----- Entries provided
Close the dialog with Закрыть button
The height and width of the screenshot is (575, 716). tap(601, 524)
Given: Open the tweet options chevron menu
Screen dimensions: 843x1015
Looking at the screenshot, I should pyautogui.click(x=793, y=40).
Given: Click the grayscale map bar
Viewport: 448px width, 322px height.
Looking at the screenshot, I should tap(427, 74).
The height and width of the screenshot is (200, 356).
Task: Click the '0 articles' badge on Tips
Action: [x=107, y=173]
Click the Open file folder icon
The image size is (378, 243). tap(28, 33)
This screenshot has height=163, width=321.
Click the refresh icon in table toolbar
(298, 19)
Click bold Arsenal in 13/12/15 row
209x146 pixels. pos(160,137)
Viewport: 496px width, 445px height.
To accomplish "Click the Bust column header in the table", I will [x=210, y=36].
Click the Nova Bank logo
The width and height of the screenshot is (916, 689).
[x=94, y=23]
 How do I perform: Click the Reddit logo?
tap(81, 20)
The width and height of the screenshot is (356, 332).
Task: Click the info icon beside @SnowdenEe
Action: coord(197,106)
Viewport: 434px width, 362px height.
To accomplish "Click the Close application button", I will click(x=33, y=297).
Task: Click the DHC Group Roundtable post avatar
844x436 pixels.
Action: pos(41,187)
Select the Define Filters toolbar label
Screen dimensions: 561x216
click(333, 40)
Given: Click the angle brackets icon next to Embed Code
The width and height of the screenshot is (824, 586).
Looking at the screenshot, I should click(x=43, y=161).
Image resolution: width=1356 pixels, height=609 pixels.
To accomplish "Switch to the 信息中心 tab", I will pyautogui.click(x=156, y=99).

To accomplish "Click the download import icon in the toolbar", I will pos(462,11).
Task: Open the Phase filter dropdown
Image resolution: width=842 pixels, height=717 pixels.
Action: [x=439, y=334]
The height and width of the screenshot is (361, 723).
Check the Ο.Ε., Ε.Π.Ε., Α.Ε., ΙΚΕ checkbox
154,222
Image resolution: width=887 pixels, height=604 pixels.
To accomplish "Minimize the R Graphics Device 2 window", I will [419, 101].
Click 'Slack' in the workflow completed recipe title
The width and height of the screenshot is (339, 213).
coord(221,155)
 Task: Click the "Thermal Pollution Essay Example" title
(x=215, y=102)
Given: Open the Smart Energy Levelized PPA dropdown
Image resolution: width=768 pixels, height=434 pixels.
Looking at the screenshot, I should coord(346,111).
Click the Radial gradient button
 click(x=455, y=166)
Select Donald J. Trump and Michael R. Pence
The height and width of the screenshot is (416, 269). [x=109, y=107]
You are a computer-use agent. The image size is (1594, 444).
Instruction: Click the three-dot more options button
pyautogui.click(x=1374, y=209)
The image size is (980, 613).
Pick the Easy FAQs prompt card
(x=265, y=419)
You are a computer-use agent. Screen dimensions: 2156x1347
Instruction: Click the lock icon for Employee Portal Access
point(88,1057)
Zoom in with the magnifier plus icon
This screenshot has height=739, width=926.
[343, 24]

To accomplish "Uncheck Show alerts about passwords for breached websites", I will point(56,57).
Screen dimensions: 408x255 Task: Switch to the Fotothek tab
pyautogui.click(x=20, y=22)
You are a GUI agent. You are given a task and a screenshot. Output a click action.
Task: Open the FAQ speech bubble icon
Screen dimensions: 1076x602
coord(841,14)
----------
### Assigned task
All of the records should be transcribed exactly, with nothing left out.

### Output
Close the dialog with Закрыть button
The height and width of the screenshot is (575, 716). tap(601, 524)
Given: Open the tweet options chevron menu
Screen dimensions: 843x1015
Looking at the screenshot, I should pyautogui.click(x=793, y=40).
Given: Click the grayscale map bar
Viewport: 448px width, 322px height.
Looking at the screenshot, I should tap(427, 74).
The height and width of the screenshot is (200, 356).
Task: Click the '0 articles' badge on Tips
Action: [x=107, y=173]
Click the Open file folder icon
The image size is (378, 243). tap(28, 33)
This screenshot has height=163, width=321.
Click the refresh icon in table toolbar
(298, 19)
Click bold Arsenal in 13/12/15 row
209x146 pixels. pos(160,137)
Viewport: 496px width, 445px height.
To accomplish "Click the Bust column header in the table", I will [x=210, y=36].
Click the Nova Bank logo
The width and height of the screenshot is (916, 689).
[x=94, y=23]
 How do I perform: Click the Reddit logo?
tap(81, 20)
The width and height of the screenshot is (356, 332).
Task: Click the info icon beside @SnowdenEe
Action: coord(197,106)
Viewport: 434px width, 362px height.
To accomplish "Click the Close application button", I will click(x=33, y=297).
Task: Click the DHC Group Roundtable post avatar
844x436 pixels.
Action: pos(41,187)
Select the Define Filters toolbar label
Screen dimensions: 561x216
click(333, 40)
Given: Click the angle brackets icon next to Embed Code
The width and height of the screenshot is (824, 586).
Looking at the screenshot, I should click(x=43, y=161).
Image resolution: width=1356 pixels, height=609 pixels.
To accomplish "Switch to the 信息中心 tab", I will pyautogui.click(x=156, y=99).

To accomplish "Click the download import icon in the toolbar", I will pos(462,11).
Task: Open the Phase filter dropdown
Image resolution: width=842 pixels, height=717 pixels.
Action: [x=439, y=334]
The height and width of the screenshot is (361, 723).
Check the Ο.Ε., Ε.Π.Ε., Α.Ε., ΙΚΕ checkbox
154,222
Image resolution: width=887 pixels, height=604 pixels.
To accomplish "Minimize the R Graphics Device 2 window", I will [419, 101].
Click 'Slack' in the workflow completed recipe title
The width and height of the screenshot is (339, 213).
coord(221,155)
 Task: Click the "Thermal Pollution Essay Example" title
(x=215, y=102)
Given: Open the Smart Energy Levelized PPA dropdown
Image resolution: width=768 pixels, height=434 pixels.
Looking at the screenshot, I should coord(346,111).
Click the Radial gradient button
 click(x=455, y=166)
Select Donald J. Trump and Michael R. Pence
The height and width of the screenshot is (416, 269). [x=109, y=107]
You are a computer-use agent. The image size is (1594, 444).
Instruction: Click the three-dot more options button
pyautogui.click(x=1374, y=209)
The image size is (980, 613).
Pick the Easy FAQs prompt card
(x=265, y=419)
You are a computer-use agent. Screen dimensions: 2156x1347
Instruction: Click the lock icon for Employee Portal Access
point(88,1057)
Zoom in with the magnifier plus icon
This screenshot has height=739, width=926.
[343, 24]

To accomplish "Uncheck Show alerts about passwords for breached websites", I will point(56,57).
Screen dimensions: 408x255 Task: Switch to the Fotothek tab
pyautogui.click(x=20, y=22)
You are a GUI agent. You are given a task and a screenshot. Output a click action.
Task: Open the FAQ speech bubble icon
Screen dimensions: 1076x602
coord(841,14)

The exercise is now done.